Nixon: That’s right. We will.

[Omitted here is discussion unrelated to SALT, printed in Foreign Relations, 1969–1976, volume XIII, Soviet Union, October 1970–September 1971, Document 193.]

  1. Source: National Archives, Nixon Presidential Materials, White House Tapes, Oval Office, Conversation No. 489–17. No classification marking. According to the President’s Daily Diary, Kissinger entered at 3:56 p.m. as Ehrlichman and Shultz were leaving. The conversation ended at 4:12 p.m. (Ibid., White House Central Files) The editor transcribed the portion of the conversation printed here specifically for this volume.
  2. Kissinger met with Dobrynin at noon. According to an April 26 memorandum of conversation, prepared by Kissinger, he made the following comments about SALT: “I told Dobrynin that the President had carefully studied the draft reply of the Soviet Government. I said from our point of view there were two major problems with it. Point one was it only offered to discuss the idea of a freeze, not to conclude it. This I did not consider a concession since they were already obligated to discuss offensive limitation under the SALT agreement. Secondly, we could not accept any exchange that we would confine the ABM deployments to Washington and Moscow, this had to be settled during the negotiations.” (Ibid., NSC Files, Box 491, President’s Trip Files, Dobrynin/Kissinger, 1971, Vol. 5 [Part 1]) The memorandum of conversation is printed in Foreign Relations, 1969–1976, volume XIII, Soviet Union, October 1970–September 1971, Document 192.
  3. There is a tape recording of a conversation from 11:46 a.m. to 12:07 p.m. between Kissinger and Nixon about Kissinger’s upcoming meeting with Dobrynin. The discussion of what Kissinger should say to Dobrynin is similar to what Kissinger describes in this conversation. (National Archives, Nixon Presidential Materials, White House Tapes, Oval Office, Conversation No. 489–5). A portion of this conversation is printed in Foreign Relations, 1969–1976, volume XIII, Soviet Union, October 1970–September 1971, Document 191.
  4. Andrei Gromyko.
  5. The sentence in question refers to an agreement that limited ABM systems to NCA defense; see Document 149.

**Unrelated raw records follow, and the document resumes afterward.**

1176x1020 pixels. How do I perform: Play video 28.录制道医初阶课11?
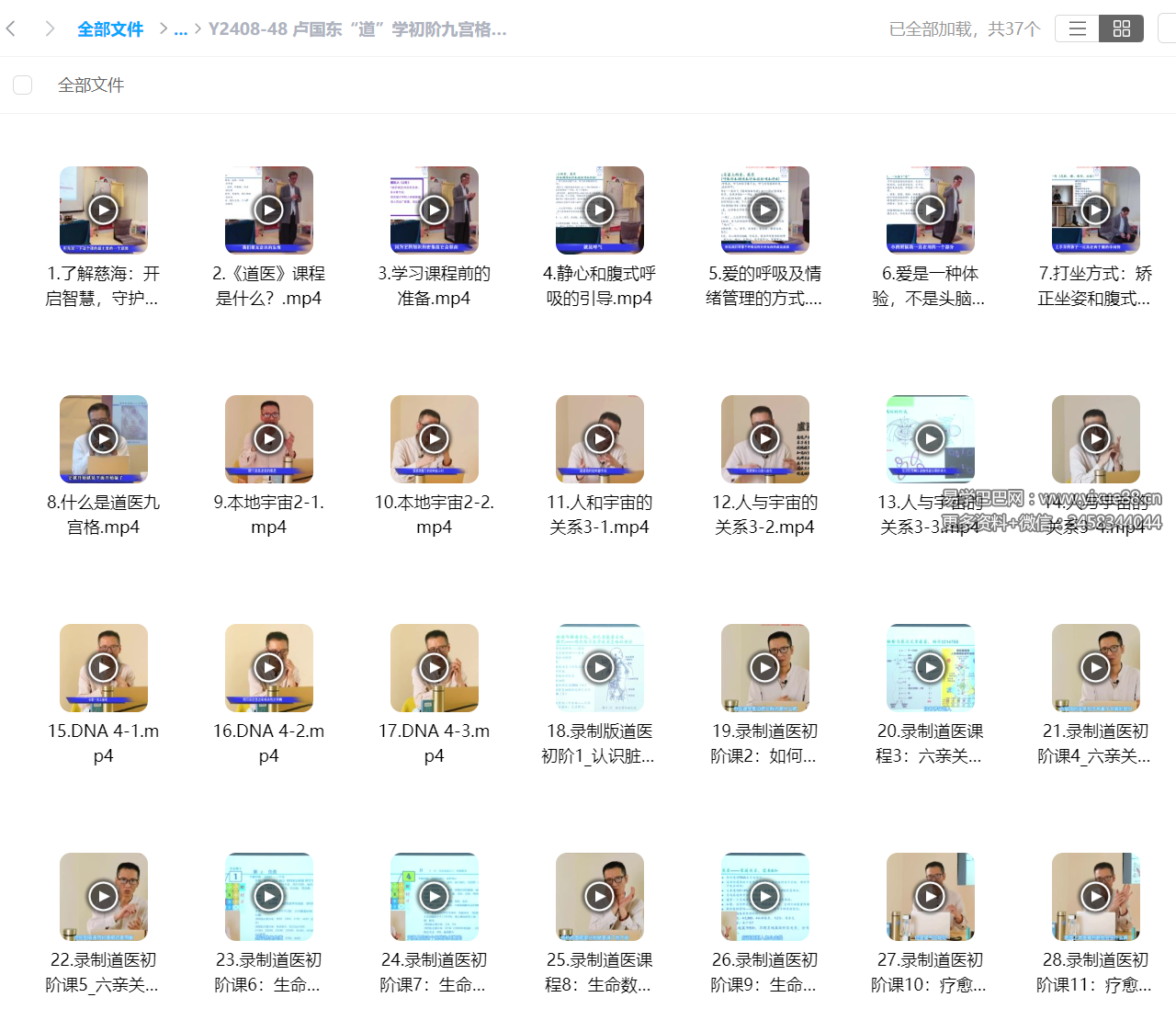click(1095, 896)
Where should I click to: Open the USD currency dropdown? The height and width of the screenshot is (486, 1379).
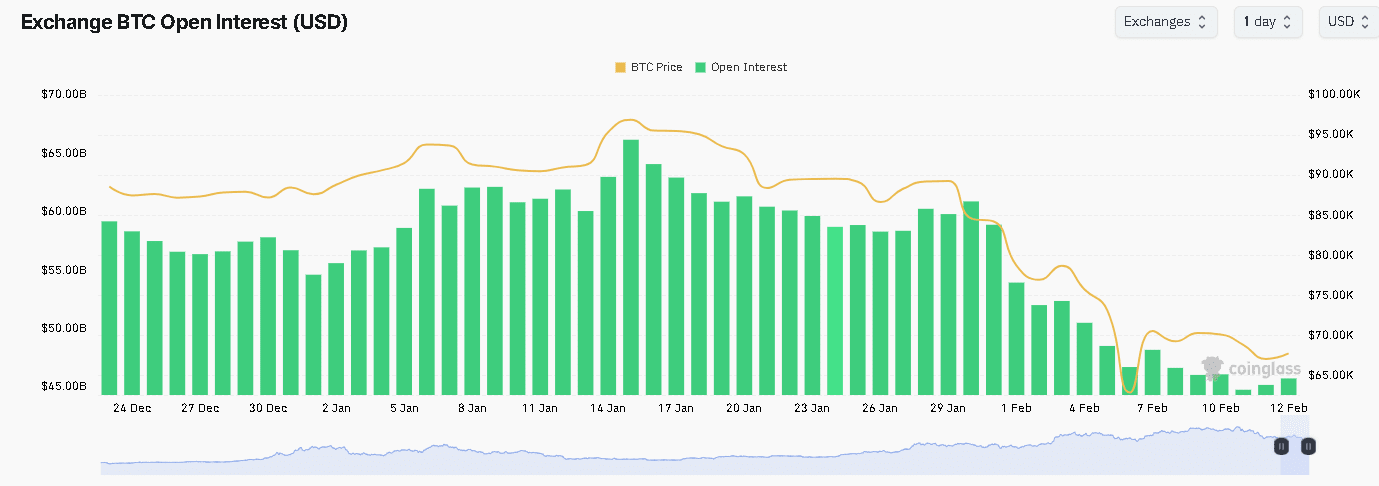point(1347,22)
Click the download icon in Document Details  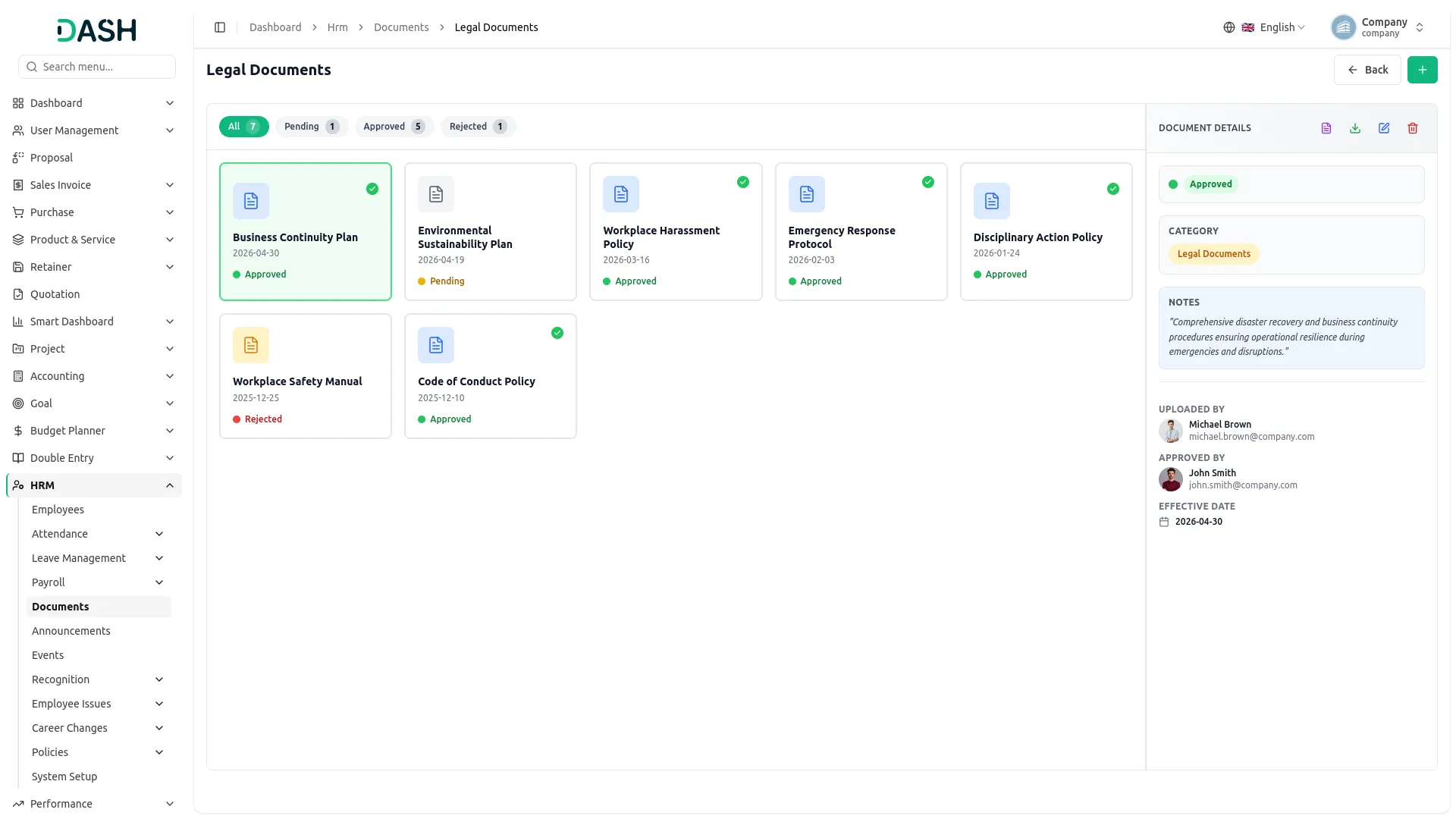[x=1355, y=128]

  6. At their noon meeting, Kissinger read Dobrynin a note from Nixon that presented three main points: 1) the United States was prepared to negotiate on priority basis an ABM agreement; 2) the United States wanted an understanding on a freeze on offensive weapons completed simultaneously with an ABM agreement; 3) the United States agreed that an initial agreement should include an obligation to seek a permanent limitation of offensive strategic weapons. (National Archives, Nixon Presidential Materials, NSC Files, Box 497, President’s Trip Files, Exchange of Notes Between Dobrynin and Kissinger, Vol. 1)
  7. Reference is to the second point in Nixon’s note that Kissinger read to Dobrynin at their noon meeting.